Basically every kindergarten, primary school and high school will want to post pictures.
Also in many places WhatsApp is practically a requirement for daily life which is frustrating. What I need is some kind of restricted app sandbox in which to place untrustworthy apps, they see a fake filesystem, fake system calls, etc.
I’m grateful though. We would have called meta malware back when.
Limited Access to Your Library
"App" can only access the items that you select. The app can add to your library even if no items are selected.
I.e. messenger.com is possible to use if you request desktop version, change font size and deal with all sort of zoom issues. Of course fb doesn’t support actual calls or notifications just because, so I don’t use it.
Instagram is even sneakier - you can’t post stories via mobile to “close friends”, post videos or view them from instant messages.
As an aside, there was a discussion a few days back where someone argued that being locked in to popular and abusive social/messaging platforms like these is an acceptable compromise, if it means retaining online contacts with everyone you know. Well, this is precisely the sort of apathy that gives these platforms the power to abuse their marketshare so blatantly. However, it doesn't affect only the people who choose to be irresponsible about privacy. It also drags the ignorant and the unwilling participants under the influence of these spyware.
"Meta tells The Verge that, for now, it’s not training on your unpublished photos with this new feature. “[The Verge’s headline] implies we are currently training our AI models with these photos, which we aren’t. This test doesn’t use people’s photos to improve or train our AI models,”
As someone who is familiar with the ML space, it seems unlikely that the addition of private photos will significantly improve models, as you have mentioned.
i give it a year or less.
Yesterday.[1]
[1] https://www.cincinnati.com/story/news/2025/06/26/jd-vance-me...
In other news, FB has been using whatsapp metadata to coordinate genocide campaigns in Gaza.
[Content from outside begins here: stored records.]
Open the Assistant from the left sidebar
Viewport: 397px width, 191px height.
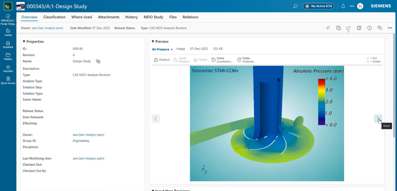coord(8,44)
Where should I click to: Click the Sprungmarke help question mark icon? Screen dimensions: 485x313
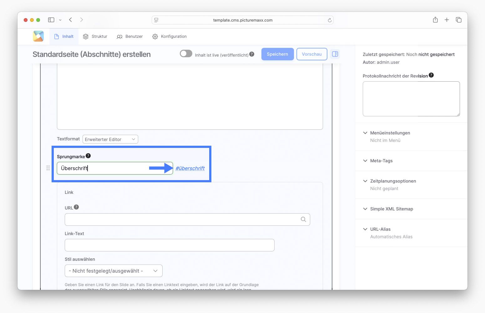point(88,156)
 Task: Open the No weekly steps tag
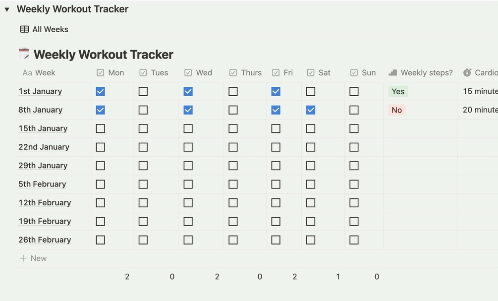click(x=397, y=110)
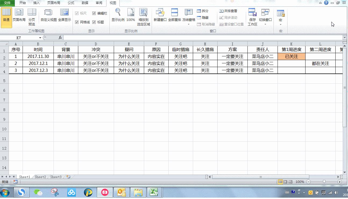Click the zoom slider in status bar

click(x=324, y=182)
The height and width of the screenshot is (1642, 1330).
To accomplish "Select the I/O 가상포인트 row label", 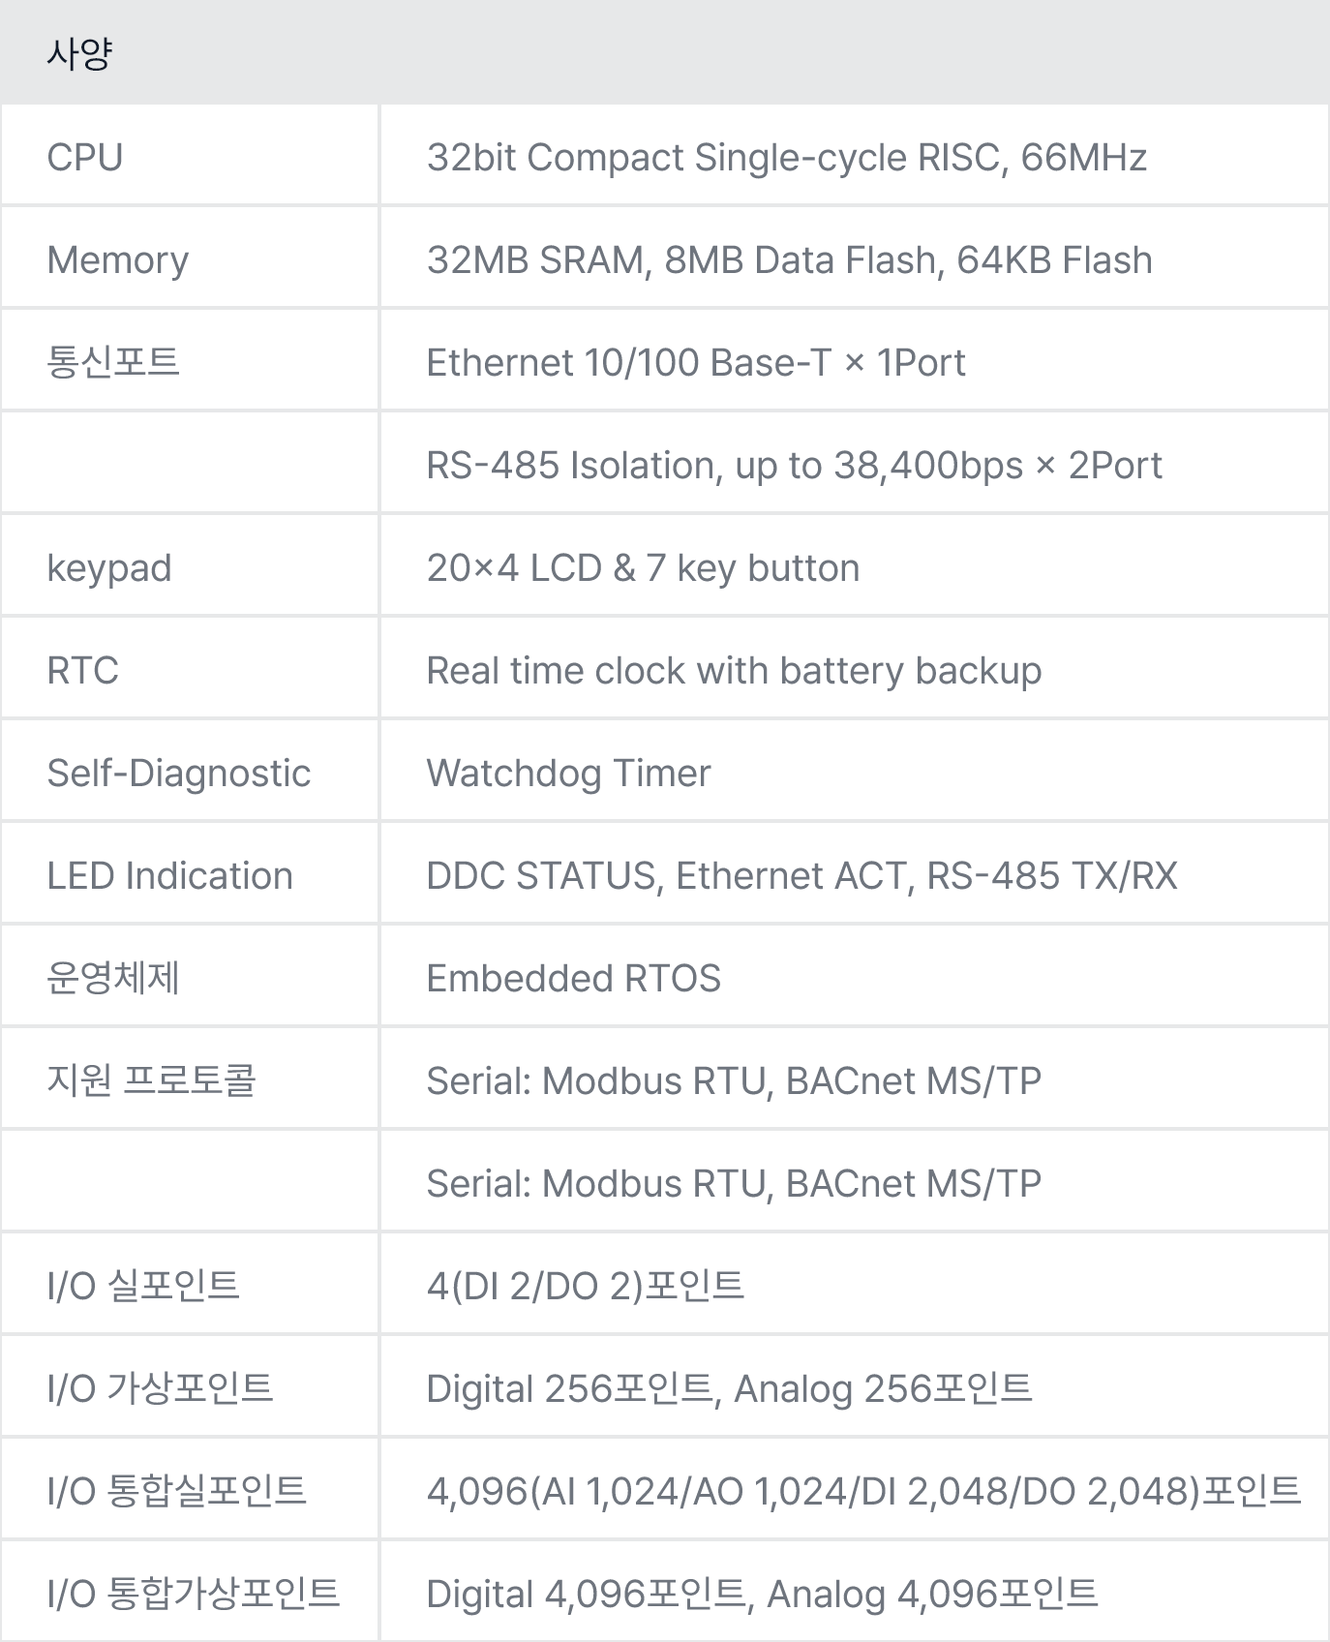I will pyautogui.click(x=161, y=1388).
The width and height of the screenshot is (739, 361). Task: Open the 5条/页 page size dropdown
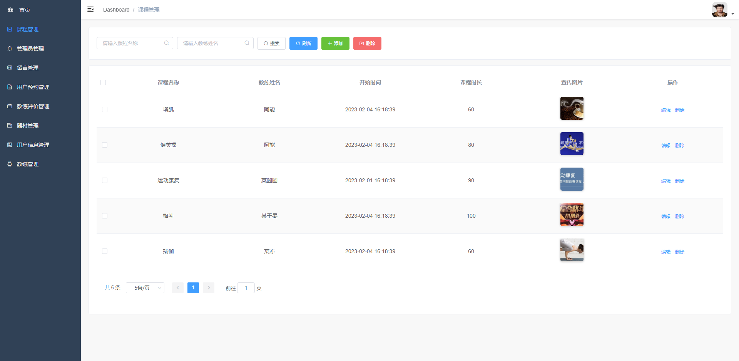[145, 288]
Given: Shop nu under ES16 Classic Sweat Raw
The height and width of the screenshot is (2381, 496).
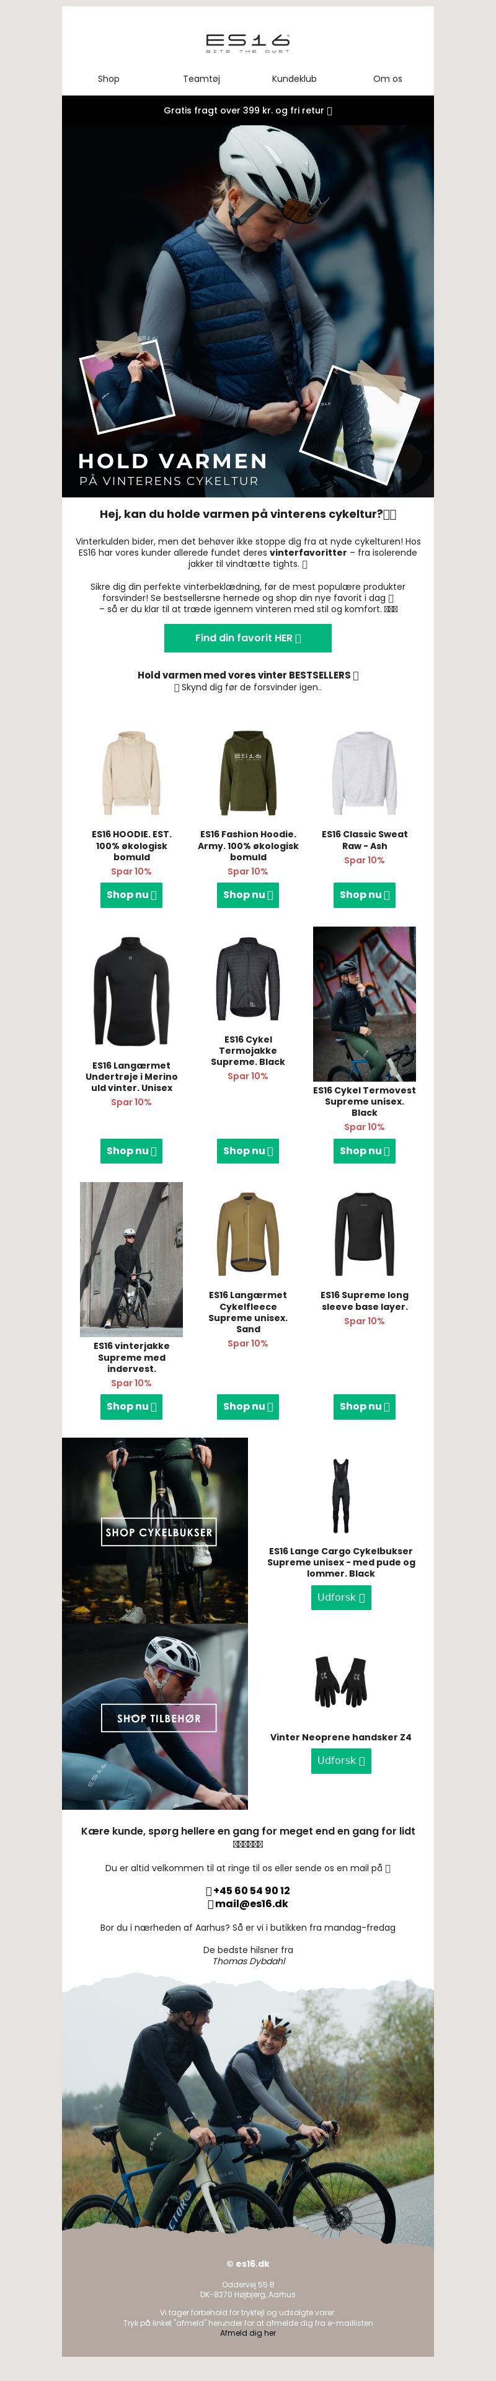Looking at the screenshot, I should pyautogui.click(x=364, y=895).
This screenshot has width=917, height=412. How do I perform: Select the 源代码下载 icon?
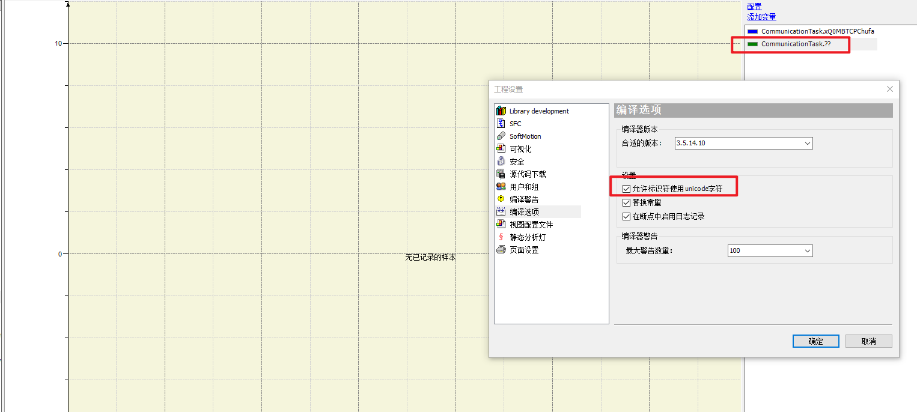501,174
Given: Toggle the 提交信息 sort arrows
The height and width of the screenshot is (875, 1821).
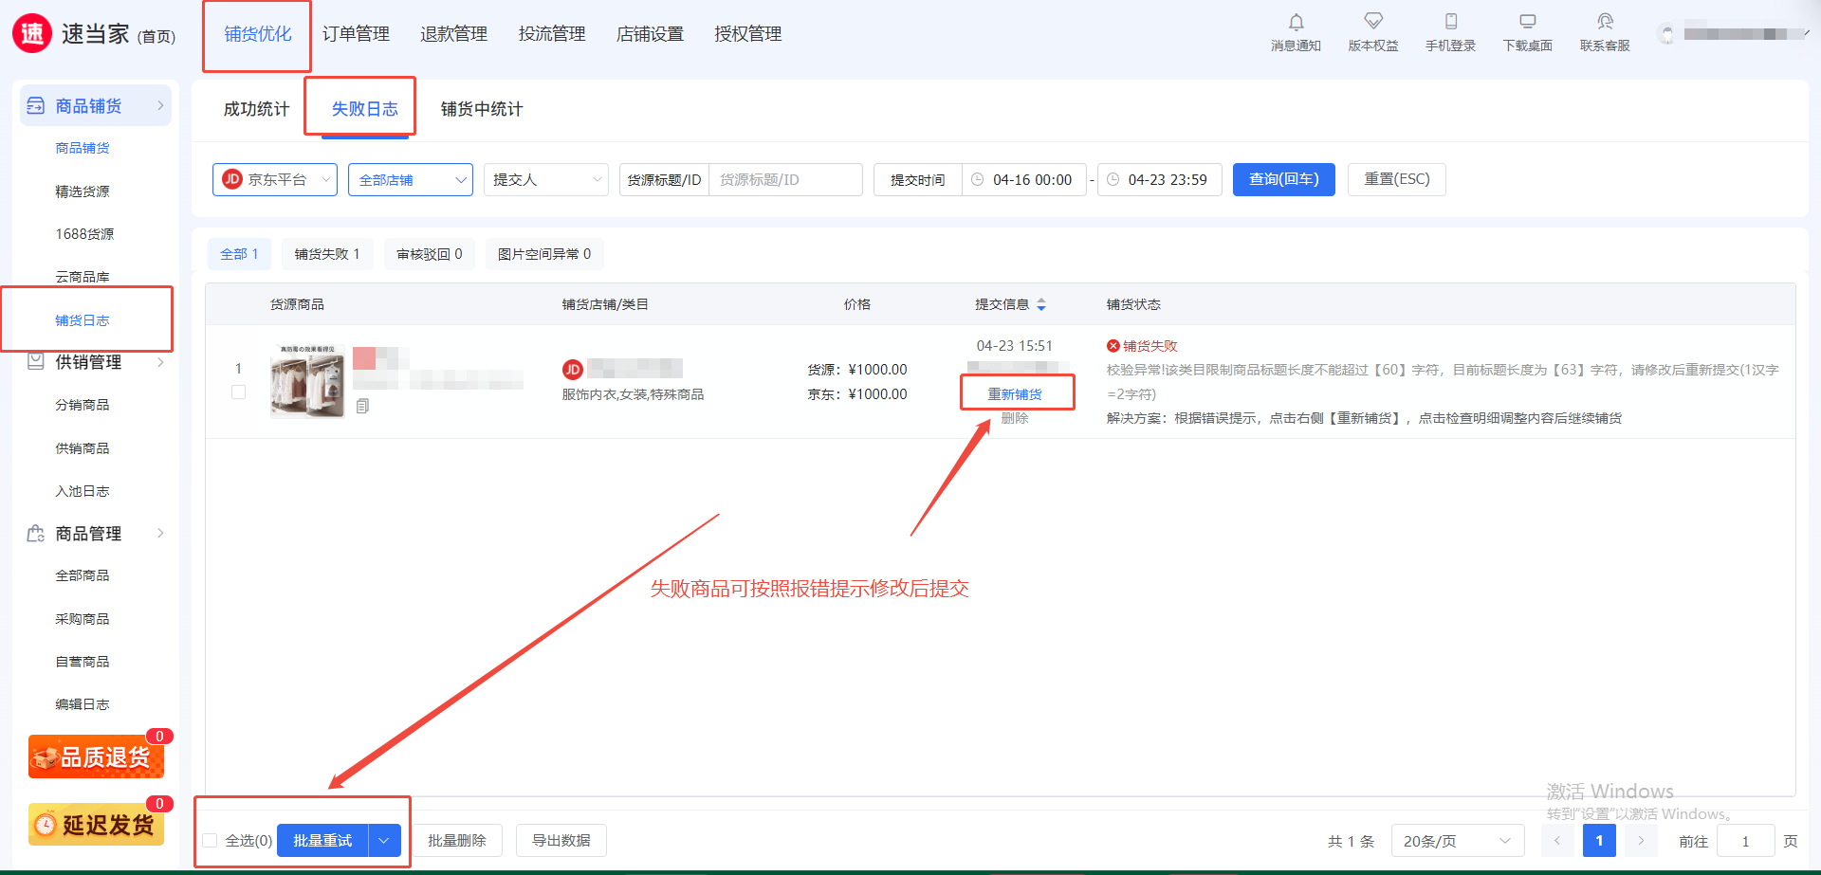Looking at the screenshot, I should (x=1041, y=304).
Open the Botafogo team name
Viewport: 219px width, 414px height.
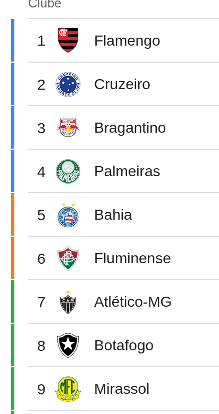(124, 346)
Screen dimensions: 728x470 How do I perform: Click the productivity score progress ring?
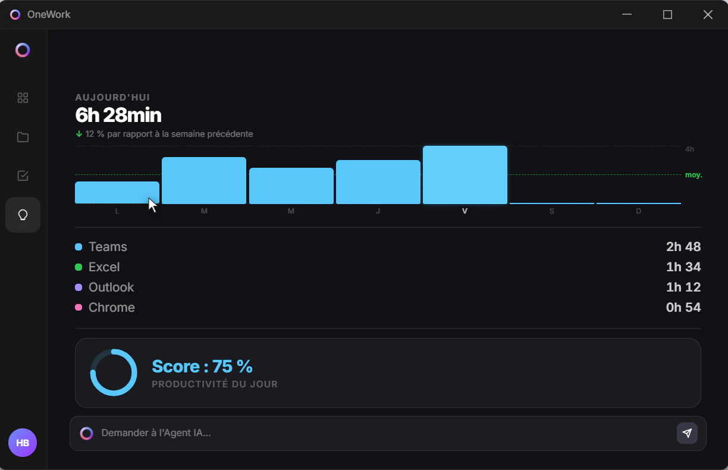pyautogui.click(x=114, y=372)
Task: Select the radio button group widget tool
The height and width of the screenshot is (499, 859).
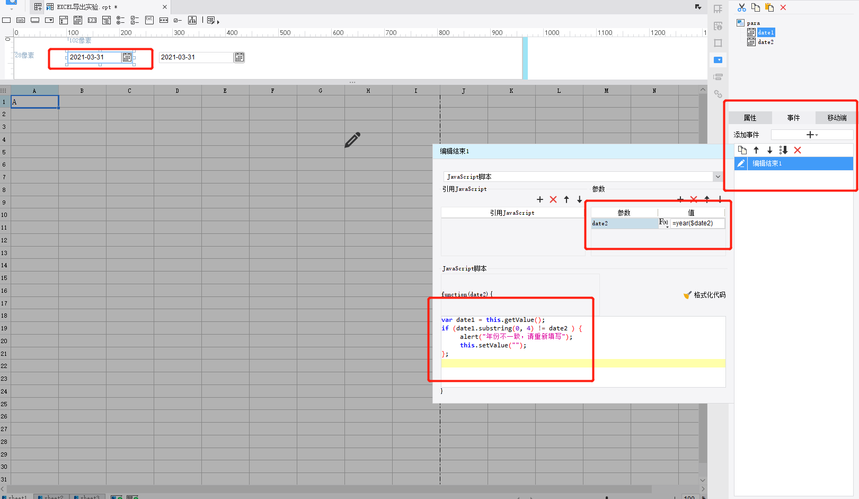Action: pos(120,20)
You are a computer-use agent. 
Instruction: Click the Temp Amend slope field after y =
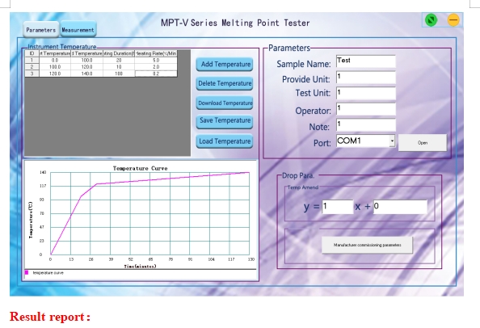[x=337, y=207]
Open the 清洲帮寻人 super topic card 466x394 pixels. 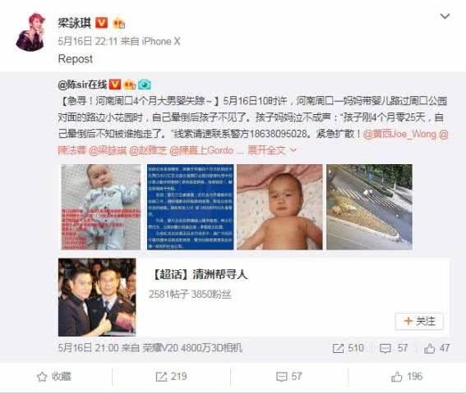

What’d all those dead civilians (including infants) do, again?
Presumably they signed a TOS, so it’s OK.
Maybe this will finally convince people to throw out their smartphones.
The non-paywalled TechCrunch story shows the consent screen that people agree to before Facebook uses the photos in this way: https://techcrunch.com/2025/06/27/facebook-is-asking-to-use-...
I encourage everyone to look at that screenshot and decide for yourself if the media coverage is reasonable here.
Nah, that's the company's reputation that appends malice in your mind to an innocent headline
I bet "agree to" is "we clicked the box for you anyway"
It's surprising(not) how that class of error always seems to fall on the side of Facebook grabbing more data without consent, and never on the side of accidentally increasing user privacy.
I’m sure if you log the Facebook app’s network traffic on your phone and show that it uploads photos without you clicking on the agree button, they’ll happily publish an article about your findings.
Nothing on that screen says they’re using your photos for training. I’m sure it’s in the linked terms, but Facebook knows those won’t be read.
This isn’t buried. The user has to see the screen and click accept for their photos to be uploaded.
Compared to the usual buried disclaimers and vague references to “improving services,” consenting to 1000 things when you sign up for an account, this is pretty transparent. If someone is concerned, they at least have a clear opportunity to decline before anything gets uploaded.
It’s just surprising to me that people look at this example of Facebook going out of their way to not do the bad thing and respond with a bunch of comments about how they doing the bad thing.
I didn’t make that assertion. I think most people don’t care if their photos are used to train an AI model as long as Facebook doesn’t post the photos publicly where people can see them. But I’m aware some people dislike AI and/or have strong beliefs about how data should be used and disagree. It makes sense to give those people an opportunity to say no, so it seems like a good thing that the feature is opt-in rather than an opt-out buried in a menu.